The following features will be available in the future: booking and cancelling visits to doctors, asking reminders to be sent about visits to doctors already booked and notifying simultaneously all medical institutions about changes in the user’s contact data.
The Health Information System is the central depository of the patients’ health data, which contains already more than 15 million medical documents, forwarded by more than 800 medical institutions, about 1.3 million people.

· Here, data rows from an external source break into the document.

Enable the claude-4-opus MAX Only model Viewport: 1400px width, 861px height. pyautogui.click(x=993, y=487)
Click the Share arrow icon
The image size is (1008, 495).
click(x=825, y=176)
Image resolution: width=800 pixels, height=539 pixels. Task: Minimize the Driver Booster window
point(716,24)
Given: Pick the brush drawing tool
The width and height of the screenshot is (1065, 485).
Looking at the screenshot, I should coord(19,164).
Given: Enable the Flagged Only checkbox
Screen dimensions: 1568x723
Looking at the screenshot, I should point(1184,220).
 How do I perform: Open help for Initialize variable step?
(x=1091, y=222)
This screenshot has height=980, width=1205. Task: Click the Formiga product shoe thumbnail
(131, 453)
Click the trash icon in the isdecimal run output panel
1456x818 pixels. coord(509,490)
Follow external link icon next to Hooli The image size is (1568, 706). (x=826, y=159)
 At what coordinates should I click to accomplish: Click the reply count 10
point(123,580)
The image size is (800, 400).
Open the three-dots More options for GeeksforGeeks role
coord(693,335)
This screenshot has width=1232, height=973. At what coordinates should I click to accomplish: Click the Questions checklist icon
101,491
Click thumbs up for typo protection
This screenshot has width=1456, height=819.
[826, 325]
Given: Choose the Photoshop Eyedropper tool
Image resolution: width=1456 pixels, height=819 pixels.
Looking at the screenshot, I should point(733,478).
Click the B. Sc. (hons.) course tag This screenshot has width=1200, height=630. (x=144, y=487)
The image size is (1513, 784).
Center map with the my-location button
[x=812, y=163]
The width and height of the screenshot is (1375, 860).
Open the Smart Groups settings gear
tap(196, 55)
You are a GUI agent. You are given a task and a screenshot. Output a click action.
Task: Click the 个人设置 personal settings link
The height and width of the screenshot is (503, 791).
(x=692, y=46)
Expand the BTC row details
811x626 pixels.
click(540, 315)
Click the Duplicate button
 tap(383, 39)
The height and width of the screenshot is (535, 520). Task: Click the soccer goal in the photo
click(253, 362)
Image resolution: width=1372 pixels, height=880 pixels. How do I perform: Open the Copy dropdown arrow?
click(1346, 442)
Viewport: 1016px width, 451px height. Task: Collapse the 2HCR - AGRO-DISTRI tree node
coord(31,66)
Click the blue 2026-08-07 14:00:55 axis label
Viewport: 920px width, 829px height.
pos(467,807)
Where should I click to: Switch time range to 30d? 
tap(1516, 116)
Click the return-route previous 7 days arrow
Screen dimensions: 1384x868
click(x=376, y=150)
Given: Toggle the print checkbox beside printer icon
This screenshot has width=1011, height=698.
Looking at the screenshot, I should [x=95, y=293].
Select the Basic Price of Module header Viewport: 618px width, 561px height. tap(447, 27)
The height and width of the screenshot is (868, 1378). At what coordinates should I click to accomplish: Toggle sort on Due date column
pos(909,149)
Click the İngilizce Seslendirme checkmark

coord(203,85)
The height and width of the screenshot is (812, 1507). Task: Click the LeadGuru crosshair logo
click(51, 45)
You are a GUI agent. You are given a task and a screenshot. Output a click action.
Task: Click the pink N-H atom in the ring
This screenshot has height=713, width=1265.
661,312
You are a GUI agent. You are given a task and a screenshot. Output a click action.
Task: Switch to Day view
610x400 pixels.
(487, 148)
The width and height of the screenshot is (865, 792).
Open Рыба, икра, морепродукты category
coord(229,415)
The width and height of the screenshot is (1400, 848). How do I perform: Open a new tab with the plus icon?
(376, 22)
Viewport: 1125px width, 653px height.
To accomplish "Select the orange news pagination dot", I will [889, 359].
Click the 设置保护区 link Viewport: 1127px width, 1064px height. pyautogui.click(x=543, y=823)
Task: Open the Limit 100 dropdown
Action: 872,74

One of the most important tasks of the Estonian eHealth Foundation is to ensure the privacy of the users and security of their personal data. This is achieved by using the following security measures:
- Data exchange with external parties is carried out via the X-road secure data exchange layer;
- Only two-level means of secure authentication (ID card, Mobile-ID) can be used to log in to portals;
- All queries are registered by name and all activities are saved in a log;
- All medical documents integrity is ensured by a Blockchain technology – Keyless Signature Infrastructure;
- All web applications are checked by third party security testers;
- A three-level baseline security method is used and the compliance of the systems with the method is verified by external information security auditors.